[C59] - No-regret learning and mixed Nash equilibria: They do not mix
L. Flokas, E. V. Vlatakis-Gkaragkounis, T. Lianeas, P. Mertikopoulos, and G. Piliouras. In NeurIPS '20: Proceedings of the 34th International Conference on Neural Information Processing Systems, 2020.
Abstract
Understanding the behavior of no-regret dynamics in general $N$-player games is a fundamental question in online learning and game theory. A folk result in the field states that, in finite games, the empirical frequency of play under no-regret learning converges to the game’s set of coarse correlated equilibria. By contrast, our understanding of how the day-to-day behavior of the dynamics correlates to the game’s Nash equilibria is much more limited, and only partial results are known for certain classes of games (such as zero-sum or congestion games).

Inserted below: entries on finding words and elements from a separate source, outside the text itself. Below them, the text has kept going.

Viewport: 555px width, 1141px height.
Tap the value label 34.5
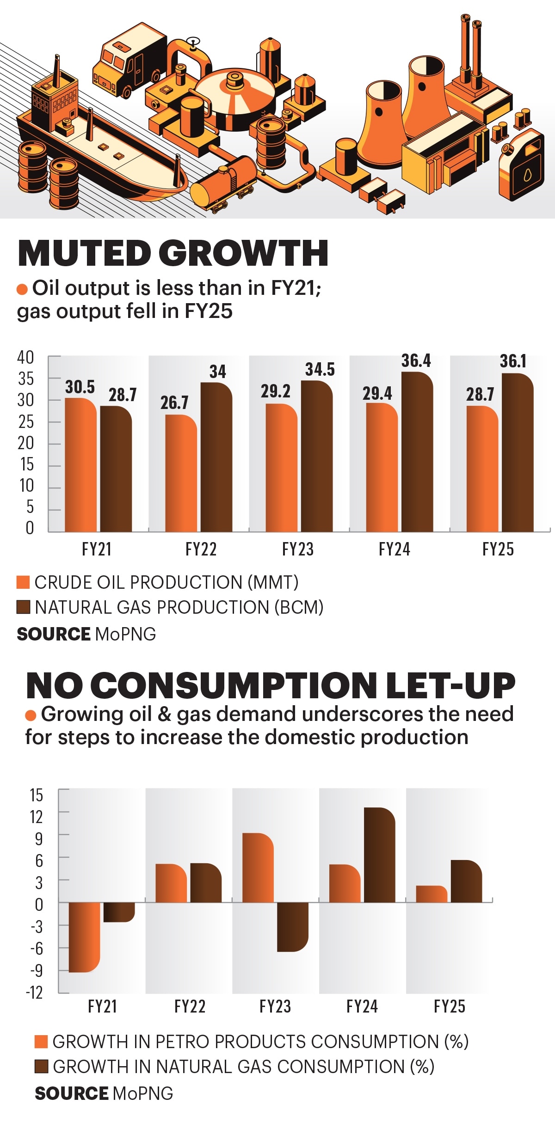(x=320, y=369)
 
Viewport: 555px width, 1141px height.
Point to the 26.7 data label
(x=174, y=403)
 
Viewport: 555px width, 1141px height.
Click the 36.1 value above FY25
(x=513, y=361)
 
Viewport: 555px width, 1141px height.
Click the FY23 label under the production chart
(x=298, y=549)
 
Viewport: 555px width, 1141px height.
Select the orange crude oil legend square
(x=23, y=582)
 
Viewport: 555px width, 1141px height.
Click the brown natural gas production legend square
(x=23, y=607)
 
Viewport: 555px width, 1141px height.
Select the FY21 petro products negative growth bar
(x=84, y=937)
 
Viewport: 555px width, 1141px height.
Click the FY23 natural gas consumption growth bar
(x=292, y=926)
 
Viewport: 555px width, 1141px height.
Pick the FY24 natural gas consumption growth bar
(x=379, y=855)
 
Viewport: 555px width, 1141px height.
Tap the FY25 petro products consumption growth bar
(x=431, y=894)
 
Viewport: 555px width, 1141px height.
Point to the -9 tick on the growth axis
(x=36, y=970)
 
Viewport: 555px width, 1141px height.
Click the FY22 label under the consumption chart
(x=190, y=1006)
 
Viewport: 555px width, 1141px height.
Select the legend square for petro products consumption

In this paper, we study the dynamics of “follow the regularized leader” (FTRL), arguably the most well-studied class of no-regret dynamics, and we establish a sweeping negative result showing that the notion of mixed Nash equilibrium is antithetical to no-regret learning. Specifically, we show that any Nash equilibrium which is not strict (in that every player has a unique best response) cannot be stable and attracting under the dynamics of FTRL. This result has significant implications for predicting the outcome of a learning process as it shows unequivocally that only strict (and hence, pure) Nash equilibria can emerge as stable limit points thereof.
arXiv link: https://arxiv.org/abs/2010.09514
[Spotlight talk at NeurIPS 2020]
Figure: Convergence of no-regret learning to strict Nash equilibria (left) vs. avoidance of mixed Nash equilibria (right).